Evidence From Yang et al. (2019)
A key study examining this issue was published by Yang and colleagues in 2019.
Study design
- Retrospective review of 238 patients seen by a hand surgeon between 2014 and 2017.
- Patients had either Dupuytren’s contracture, trigger finger, or both, in the same hand.
- Demographics, comorbidities, and clinical data were analysed.
Findings
- 192 patients had trigger finger.
- 89 patients had Dupuytren’s.
- 43 patients (18%) had both conditions in the same or adjacent digits.
Statistical analysis
- Univariate analysis:
- Trigger finger, age, and sex were significantly associated with Dupuytren’s.
- Dupuytren’s and sex were significantly associated with trigger finger.
- Diabetes, manual labour, smoking, and alcohol were not significant.
- Multivariate analysis:
- Age remained significant for Dupuytren’s.
- The presence of trigger finger was strongly associated with Dupuytren’s, with an odds ratio of more than 300.
Conclusion
The study found a significant association between the two conditions, independent of most shared risk factors. Patients with trigger finger appear to be at increased risk of having or developing Dupuytren’s disease, and vice versa.
Possible Mechanisms in Light Of The Evidence
Yang et al. and earlier researchers suggest several mechanisms that may explain this strong association:
- Mechanical impingement: Dupuytren’s cords involving the vertical septa may compress tendons and the pulley system, creating or worsening triggering.
- Inflammatory acceleration: The inflammation of trigger finger may induce fibrotic activity in adjacent palmar fascia, accelerating Dupuytren’s in predisposed individuals.
- Post-surgical effects: After A1 pulley release, local healing and inflammation may act as a fibrotic trigger, unmasking latent Dupuytren’s.
- Subclinical coexistence: Patients may have early Dupuytren’s that is not obvious until trigger finger prompts closer examination.
Clinical Implications
For clinicians, these findings are highly relevant:
- Examine for both. When a patient presents with trigger finger, carefully check for Dupuytren’s nodules or cords. Similarly, screen Dupuytren’s patients for triggering.

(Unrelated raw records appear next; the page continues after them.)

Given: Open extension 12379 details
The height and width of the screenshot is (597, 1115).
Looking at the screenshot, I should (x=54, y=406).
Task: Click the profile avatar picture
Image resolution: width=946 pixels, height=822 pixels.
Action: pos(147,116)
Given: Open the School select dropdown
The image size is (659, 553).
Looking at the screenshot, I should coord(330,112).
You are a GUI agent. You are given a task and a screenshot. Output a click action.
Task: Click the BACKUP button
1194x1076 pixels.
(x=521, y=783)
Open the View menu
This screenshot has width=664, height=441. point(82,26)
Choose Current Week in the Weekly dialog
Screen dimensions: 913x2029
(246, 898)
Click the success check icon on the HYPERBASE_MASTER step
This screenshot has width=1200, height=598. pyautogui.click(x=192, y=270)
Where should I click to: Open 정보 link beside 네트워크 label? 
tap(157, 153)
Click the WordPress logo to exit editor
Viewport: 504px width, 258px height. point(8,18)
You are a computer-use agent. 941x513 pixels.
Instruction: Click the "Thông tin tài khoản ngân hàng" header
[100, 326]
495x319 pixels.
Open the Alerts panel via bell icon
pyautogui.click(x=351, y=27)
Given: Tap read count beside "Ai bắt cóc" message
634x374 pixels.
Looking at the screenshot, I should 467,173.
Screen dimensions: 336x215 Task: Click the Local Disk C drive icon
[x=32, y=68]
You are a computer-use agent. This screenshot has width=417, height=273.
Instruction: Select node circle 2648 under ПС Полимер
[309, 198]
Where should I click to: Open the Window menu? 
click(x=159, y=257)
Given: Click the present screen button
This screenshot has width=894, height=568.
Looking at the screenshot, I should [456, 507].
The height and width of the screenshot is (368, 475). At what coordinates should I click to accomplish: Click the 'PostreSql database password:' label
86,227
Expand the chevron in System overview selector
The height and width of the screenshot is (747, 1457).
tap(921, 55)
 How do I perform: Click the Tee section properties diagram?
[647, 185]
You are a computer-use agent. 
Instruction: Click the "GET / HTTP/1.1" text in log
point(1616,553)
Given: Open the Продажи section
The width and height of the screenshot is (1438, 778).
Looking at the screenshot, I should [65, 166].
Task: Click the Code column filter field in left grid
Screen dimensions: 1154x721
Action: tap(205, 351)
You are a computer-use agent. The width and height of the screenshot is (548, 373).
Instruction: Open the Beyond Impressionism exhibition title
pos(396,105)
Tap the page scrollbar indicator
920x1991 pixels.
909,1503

- Patient education. Explain that the two conditions are associated. Developing one raises the likelihood of developing the other.
- Treatment planning.
- If both are present, a simple A1 pulley release may not be enough. In selected patients, a combined procedure (A1 pulley release plus limited fasciectomy) may be appropriate.
- Postoperative inflammation can be a double-edged sword – relieving one problem but accelerating fibrosis in the fascia.
- Radiotherapy perspective. Radiotherapy is used in early Dupuytren’s but not in trigger finger. Still, awareness of this association helps radiation oncologists understand why some patients present with “progression” that is actually triggering, not true Dupuytren’s.
Conclusion
So, are Dupuytren’s contracture and trigger finger connected?
The answer appears to be yes. They share risk factors, they frequently occur together, and their interaction may be more than coincidence. While trigger finger is an inflammatory and mechanical condition with secondary fibrocartilaginous changes, and Dupuytren’s is a primary fibroproliferative disease, the two can influence each other.
For clinicians, this means vigilance: always look for both, educate patients about the overlap, and plan treatment accordingly. For patients, it means that developing one condition should prompt awareness of the other.
And for those of us who treat Dupuytren’s with radiotherapy, it’s a reminder that even when we succeed in halting fibrotic progression, other conditions like trigger finger can still affect hand function and quality of life.
✅ Reference: Yang K, Gehring M, Bou Zein Eddine S, Hettinger P. Association between Stenosing Tenosynovitis and Dupuytren’s Contracture in the Hand. Plast Reconstr Surg Glob Open. 2019;7:e2088.